[START OF Supplied data]

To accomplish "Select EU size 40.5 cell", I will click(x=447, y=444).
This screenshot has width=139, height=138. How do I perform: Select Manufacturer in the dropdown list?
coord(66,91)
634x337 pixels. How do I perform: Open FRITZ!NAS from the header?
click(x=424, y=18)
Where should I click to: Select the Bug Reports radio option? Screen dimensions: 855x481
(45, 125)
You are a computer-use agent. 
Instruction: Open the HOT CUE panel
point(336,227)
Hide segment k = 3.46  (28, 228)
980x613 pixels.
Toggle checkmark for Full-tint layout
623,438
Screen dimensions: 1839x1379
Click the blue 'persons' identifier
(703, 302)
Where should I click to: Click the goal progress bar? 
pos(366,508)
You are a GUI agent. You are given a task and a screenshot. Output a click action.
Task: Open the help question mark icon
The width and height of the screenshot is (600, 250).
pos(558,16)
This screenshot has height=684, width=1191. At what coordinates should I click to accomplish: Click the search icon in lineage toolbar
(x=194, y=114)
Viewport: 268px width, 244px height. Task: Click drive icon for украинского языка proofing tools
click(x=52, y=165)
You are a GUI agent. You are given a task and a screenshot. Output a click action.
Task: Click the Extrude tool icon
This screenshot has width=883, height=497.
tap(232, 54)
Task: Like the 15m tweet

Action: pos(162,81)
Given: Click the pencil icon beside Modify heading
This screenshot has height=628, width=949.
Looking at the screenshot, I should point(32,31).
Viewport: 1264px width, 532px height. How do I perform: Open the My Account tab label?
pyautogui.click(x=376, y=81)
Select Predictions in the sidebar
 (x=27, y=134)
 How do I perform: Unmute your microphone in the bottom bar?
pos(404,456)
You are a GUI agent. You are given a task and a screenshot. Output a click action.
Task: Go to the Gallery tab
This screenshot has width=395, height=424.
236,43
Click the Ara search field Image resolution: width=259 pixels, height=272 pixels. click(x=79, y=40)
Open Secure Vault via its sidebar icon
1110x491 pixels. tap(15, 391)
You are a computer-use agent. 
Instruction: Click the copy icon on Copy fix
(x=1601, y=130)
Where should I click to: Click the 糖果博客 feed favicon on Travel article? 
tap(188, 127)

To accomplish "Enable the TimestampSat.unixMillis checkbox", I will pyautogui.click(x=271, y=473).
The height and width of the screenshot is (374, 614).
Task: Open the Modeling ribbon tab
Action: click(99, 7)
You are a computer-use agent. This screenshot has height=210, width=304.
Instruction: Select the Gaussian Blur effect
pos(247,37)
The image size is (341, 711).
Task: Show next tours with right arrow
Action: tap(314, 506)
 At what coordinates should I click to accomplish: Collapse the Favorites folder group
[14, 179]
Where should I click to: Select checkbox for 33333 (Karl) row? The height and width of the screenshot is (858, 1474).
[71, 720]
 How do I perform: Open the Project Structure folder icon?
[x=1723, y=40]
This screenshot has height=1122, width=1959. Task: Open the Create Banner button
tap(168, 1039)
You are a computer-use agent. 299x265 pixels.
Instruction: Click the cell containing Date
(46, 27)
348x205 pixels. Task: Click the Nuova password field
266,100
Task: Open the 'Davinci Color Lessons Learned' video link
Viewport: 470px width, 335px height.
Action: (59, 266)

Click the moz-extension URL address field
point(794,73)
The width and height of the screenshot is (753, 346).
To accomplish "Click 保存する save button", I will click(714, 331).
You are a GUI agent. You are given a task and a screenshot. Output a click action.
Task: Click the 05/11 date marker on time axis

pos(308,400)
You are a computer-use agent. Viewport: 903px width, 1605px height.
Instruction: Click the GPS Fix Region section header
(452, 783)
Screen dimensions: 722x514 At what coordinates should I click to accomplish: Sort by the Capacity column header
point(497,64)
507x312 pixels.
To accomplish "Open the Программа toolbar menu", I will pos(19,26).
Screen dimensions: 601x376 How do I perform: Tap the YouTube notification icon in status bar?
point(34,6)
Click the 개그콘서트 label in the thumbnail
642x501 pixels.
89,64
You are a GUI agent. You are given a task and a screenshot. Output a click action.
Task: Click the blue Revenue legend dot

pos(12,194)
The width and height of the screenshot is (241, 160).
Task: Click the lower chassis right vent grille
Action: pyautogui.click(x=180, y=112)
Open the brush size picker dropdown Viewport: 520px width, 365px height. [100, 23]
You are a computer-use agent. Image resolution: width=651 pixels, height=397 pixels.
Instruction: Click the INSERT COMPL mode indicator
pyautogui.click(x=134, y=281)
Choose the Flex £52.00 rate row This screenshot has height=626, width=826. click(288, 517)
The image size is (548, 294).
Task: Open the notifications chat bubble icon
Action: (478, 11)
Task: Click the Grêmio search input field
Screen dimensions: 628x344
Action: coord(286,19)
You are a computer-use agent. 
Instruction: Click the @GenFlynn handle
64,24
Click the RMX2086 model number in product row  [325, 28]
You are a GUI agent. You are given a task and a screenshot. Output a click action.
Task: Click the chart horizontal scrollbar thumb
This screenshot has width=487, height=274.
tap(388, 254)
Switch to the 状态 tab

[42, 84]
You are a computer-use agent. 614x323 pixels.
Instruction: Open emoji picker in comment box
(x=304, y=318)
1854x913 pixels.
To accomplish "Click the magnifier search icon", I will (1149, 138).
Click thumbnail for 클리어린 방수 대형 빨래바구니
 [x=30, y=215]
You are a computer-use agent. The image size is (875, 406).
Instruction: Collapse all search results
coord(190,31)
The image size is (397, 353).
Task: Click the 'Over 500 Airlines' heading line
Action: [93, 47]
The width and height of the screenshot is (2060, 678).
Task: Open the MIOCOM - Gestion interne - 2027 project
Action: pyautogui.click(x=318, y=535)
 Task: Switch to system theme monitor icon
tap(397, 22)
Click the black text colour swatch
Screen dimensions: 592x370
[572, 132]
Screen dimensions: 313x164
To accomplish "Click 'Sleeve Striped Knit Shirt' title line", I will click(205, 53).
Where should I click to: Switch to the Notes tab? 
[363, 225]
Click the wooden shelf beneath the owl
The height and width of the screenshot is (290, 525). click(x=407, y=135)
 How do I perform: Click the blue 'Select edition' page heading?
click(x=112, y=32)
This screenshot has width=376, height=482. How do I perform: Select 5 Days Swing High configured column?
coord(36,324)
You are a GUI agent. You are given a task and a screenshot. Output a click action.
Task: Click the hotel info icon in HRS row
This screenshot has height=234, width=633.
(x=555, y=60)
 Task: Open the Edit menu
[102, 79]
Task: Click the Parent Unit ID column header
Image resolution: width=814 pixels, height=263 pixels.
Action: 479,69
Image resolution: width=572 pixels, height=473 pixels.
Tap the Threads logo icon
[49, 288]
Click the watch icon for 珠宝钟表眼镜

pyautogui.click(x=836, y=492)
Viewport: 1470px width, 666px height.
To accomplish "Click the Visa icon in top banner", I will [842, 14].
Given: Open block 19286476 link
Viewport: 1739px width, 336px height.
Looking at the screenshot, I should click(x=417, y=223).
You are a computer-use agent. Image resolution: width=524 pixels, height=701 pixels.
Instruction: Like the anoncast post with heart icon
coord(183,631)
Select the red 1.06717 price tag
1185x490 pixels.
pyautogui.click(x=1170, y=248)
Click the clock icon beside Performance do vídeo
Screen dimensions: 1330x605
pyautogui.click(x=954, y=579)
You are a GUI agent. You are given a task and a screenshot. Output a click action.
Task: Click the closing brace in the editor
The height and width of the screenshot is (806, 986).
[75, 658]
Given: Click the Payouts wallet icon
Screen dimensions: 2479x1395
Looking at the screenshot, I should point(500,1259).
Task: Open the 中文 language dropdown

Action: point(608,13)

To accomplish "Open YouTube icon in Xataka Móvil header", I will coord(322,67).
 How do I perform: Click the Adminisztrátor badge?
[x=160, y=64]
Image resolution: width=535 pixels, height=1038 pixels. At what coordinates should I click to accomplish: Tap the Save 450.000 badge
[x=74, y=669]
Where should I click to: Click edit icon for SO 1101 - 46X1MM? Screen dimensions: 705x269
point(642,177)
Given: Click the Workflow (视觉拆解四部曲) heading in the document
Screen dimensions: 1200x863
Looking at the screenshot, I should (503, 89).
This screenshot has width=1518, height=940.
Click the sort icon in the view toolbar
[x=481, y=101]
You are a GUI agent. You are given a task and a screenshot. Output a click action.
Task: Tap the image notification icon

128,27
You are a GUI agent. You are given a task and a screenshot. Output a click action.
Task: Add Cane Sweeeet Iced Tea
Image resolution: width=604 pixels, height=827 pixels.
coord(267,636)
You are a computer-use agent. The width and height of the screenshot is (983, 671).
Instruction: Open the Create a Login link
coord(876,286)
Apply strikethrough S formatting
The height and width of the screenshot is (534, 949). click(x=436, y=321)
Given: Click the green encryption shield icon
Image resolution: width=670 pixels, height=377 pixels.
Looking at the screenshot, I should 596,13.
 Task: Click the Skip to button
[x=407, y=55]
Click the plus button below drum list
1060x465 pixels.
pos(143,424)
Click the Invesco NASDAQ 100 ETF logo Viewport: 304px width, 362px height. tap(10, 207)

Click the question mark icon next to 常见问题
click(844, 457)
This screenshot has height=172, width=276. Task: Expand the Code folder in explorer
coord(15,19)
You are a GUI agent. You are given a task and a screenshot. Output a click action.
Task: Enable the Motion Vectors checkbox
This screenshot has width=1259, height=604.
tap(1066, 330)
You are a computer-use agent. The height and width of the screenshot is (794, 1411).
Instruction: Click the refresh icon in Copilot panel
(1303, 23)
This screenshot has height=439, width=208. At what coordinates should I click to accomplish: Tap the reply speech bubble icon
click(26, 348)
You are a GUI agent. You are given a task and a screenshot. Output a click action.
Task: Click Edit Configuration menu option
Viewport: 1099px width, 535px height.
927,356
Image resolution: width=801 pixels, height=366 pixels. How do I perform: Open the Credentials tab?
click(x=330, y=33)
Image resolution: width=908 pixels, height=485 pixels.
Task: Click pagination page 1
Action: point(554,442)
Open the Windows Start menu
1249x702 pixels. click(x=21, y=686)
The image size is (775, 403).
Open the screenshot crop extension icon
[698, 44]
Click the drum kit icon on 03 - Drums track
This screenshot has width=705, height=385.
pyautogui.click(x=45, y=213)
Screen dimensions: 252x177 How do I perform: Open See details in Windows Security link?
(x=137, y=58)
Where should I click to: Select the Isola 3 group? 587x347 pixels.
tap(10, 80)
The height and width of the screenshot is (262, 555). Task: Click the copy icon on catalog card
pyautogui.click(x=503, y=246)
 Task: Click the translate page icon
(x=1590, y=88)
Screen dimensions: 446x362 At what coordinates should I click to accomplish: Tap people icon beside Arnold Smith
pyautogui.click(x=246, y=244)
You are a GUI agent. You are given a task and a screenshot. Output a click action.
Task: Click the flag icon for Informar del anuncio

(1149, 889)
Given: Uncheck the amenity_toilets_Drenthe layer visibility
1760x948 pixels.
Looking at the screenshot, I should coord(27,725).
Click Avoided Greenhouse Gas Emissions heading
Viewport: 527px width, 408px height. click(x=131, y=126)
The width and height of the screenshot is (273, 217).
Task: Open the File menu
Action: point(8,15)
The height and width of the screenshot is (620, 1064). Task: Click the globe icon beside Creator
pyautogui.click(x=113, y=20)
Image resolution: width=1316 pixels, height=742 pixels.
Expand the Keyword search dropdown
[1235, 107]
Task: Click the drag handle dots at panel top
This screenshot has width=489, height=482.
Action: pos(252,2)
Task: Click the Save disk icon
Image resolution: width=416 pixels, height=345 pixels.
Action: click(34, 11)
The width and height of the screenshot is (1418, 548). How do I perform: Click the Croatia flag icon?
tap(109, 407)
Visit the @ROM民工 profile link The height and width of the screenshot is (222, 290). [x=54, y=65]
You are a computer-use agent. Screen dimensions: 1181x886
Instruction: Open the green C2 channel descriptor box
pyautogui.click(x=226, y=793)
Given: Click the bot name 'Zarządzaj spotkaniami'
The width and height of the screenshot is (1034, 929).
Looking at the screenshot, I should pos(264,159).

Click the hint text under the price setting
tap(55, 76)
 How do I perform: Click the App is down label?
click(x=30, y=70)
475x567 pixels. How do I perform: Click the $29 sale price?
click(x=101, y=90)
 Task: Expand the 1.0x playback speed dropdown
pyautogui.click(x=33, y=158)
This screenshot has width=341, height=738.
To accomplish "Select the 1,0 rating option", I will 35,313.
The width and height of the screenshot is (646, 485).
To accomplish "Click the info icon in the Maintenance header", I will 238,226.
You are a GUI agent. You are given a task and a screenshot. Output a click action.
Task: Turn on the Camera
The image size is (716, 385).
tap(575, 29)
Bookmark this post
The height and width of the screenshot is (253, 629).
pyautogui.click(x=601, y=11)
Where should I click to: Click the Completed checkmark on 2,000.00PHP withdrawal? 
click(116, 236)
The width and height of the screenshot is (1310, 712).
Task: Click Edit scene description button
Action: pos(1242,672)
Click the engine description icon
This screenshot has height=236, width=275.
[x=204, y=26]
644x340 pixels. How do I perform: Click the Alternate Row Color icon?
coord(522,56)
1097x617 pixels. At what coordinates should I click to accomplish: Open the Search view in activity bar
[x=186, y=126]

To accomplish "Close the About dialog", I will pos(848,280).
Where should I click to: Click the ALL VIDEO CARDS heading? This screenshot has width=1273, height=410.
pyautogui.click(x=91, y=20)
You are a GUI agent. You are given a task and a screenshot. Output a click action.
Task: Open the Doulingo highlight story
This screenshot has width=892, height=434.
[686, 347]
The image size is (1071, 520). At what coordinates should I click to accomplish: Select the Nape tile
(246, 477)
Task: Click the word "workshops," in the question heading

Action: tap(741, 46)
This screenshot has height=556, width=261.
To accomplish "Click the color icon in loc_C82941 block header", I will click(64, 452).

[END OF Supplied data]

Task prompt
Print the lines above without any change, beginning at the line that contains "Given: Click the Workflow" and stopping after the line that contains "[x=481, y=101]".

Expected answer
Given: Click the Workflow (视觉拆解四部曲) heading in the document
Screen dimensions: 1200x863
Looking at the screenshot, I should (503, 89).
This screenshot has width=1518, height=940.
Click the sort icon in the view toolbar
[x=481, y=101]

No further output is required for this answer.